After locating "You are a computer-use agent. The" in the listing below, copy that line and each one after it exactly, ending with the line that has "Task: Open the Dashboard from the sidebar".

DATA TO USE —
........

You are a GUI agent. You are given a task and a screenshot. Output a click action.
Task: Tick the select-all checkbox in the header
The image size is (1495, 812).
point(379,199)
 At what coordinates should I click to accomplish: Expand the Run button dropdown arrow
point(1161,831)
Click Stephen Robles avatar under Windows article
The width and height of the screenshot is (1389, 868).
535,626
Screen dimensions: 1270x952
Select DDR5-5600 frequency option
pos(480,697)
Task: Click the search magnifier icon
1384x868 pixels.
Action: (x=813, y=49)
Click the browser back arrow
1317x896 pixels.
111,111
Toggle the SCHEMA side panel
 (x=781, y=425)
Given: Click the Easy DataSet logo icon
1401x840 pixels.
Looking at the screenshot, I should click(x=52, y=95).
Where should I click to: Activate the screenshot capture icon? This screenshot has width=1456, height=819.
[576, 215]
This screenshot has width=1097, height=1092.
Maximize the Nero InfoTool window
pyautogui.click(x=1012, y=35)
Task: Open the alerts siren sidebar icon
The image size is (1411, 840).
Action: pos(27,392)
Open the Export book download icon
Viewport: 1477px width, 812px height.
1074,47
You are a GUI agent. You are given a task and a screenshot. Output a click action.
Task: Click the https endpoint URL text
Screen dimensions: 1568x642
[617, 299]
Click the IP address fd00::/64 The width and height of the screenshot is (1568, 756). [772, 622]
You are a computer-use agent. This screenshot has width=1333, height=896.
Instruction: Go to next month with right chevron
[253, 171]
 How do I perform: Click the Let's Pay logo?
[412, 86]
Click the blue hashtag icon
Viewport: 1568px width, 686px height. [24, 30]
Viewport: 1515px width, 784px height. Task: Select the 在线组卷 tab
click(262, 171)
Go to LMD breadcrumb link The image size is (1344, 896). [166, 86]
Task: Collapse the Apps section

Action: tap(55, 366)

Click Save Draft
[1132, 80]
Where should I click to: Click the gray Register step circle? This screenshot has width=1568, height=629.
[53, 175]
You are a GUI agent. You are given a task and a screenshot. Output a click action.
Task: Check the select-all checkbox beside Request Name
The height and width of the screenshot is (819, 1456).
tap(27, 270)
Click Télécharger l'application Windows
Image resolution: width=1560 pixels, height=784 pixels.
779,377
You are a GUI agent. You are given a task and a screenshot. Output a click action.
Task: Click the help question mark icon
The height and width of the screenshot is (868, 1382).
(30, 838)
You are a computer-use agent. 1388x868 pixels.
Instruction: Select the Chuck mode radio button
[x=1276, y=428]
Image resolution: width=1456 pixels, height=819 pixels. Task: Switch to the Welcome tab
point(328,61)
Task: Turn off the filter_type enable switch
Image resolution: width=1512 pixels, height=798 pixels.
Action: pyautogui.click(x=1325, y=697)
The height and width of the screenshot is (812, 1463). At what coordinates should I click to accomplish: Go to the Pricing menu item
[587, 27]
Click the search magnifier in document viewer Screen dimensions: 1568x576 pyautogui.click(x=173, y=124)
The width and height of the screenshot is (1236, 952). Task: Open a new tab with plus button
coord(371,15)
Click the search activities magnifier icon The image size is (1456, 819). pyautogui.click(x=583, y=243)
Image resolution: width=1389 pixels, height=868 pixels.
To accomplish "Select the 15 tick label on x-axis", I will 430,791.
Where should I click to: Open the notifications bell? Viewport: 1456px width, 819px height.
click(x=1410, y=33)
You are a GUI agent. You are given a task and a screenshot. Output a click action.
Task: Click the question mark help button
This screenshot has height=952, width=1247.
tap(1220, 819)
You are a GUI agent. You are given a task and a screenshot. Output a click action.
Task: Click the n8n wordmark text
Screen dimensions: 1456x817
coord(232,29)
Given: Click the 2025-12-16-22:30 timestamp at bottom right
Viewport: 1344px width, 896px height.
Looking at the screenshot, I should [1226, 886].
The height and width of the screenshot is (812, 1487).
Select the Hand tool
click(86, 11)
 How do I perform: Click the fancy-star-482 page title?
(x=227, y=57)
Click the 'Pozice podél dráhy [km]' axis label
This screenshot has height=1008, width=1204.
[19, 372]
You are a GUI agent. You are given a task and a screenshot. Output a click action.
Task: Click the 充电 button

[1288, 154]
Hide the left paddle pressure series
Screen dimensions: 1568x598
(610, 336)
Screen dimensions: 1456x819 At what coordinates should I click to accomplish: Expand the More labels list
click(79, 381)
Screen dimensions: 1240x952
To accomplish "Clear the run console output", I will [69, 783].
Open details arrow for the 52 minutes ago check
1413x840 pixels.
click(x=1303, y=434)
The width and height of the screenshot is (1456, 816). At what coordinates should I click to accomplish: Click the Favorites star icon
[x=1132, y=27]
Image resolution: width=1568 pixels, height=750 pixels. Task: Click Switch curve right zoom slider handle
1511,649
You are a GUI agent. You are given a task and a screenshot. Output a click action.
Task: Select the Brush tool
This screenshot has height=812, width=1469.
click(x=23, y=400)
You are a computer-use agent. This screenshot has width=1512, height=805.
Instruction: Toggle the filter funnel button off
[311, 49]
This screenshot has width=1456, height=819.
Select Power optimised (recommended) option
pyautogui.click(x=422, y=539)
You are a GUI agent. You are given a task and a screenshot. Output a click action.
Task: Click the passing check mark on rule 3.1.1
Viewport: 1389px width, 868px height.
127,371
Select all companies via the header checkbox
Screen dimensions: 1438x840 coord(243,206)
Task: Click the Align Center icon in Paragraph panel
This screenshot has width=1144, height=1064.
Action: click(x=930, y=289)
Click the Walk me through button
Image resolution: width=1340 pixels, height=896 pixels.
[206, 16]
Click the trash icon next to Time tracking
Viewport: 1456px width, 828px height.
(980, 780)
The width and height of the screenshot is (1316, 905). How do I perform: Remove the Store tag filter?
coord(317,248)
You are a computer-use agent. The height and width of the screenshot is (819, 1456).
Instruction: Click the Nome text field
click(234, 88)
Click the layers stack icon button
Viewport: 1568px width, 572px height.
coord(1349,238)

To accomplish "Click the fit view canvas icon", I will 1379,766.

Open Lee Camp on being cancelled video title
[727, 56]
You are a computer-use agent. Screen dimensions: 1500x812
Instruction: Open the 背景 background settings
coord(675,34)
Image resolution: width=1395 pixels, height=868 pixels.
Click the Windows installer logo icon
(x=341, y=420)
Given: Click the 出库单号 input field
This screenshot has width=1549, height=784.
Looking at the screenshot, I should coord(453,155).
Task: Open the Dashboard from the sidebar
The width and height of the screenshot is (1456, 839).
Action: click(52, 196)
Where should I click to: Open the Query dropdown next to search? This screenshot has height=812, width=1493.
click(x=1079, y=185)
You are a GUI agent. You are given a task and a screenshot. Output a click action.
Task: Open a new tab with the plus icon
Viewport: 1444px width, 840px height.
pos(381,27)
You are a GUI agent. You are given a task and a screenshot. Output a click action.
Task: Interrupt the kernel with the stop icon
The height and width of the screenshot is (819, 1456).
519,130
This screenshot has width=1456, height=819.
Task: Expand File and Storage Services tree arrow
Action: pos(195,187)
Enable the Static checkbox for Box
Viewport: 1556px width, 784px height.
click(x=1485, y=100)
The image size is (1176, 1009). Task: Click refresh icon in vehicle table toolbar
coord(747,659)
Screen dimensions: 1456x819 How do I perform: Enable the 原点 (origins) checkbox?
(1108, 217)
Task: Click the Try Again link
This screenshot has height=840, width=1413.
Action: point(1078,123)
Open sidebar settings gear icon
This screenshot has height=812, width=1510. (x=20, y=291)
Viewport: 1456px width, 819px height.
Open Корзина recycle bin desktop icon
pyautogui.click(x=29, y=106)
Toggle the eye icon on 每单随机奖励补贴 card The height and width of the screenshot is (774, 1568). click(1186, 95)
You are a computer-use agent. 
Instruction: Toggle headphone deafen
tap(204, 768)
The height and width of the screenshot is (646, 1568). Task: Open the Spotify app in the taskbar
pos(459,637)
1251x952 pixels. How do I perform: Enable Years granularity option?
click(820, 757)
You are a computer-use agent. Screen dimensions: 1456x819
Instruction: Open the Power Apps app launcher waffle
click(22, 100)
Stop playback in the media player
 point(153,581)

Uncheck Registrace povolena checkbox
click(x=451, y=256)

........

EXERCISE SOLUTION —
You are a computer-use agent. The height and width of the screenshot is (819, 1456).
Instruction: Click the Nome text field
click(234, 88)
Click the layers stack icon button
Viewport: 1568px width, 572px height.
coord(1349,238)

To accomplish "Click the fit view canvas icon", I will 1379,766.

Open Lee Camp on being cancelled video title
[727, 56]
You are a computer-use agent. Screen dimensions: 1500x812
Instruction: Open the 背景 background settings
coord(675,34)
Image resolution: width=1395 pixels, height=868 pixels.
Click the Windows installer logo icon
(x=341, y=420)
Given: Click the 出库单号 input field
This screenshot has width=1549, height=784.
Looking at the screenshot, I should coord(453,155).
Task: Open the Dashboard from the sidebar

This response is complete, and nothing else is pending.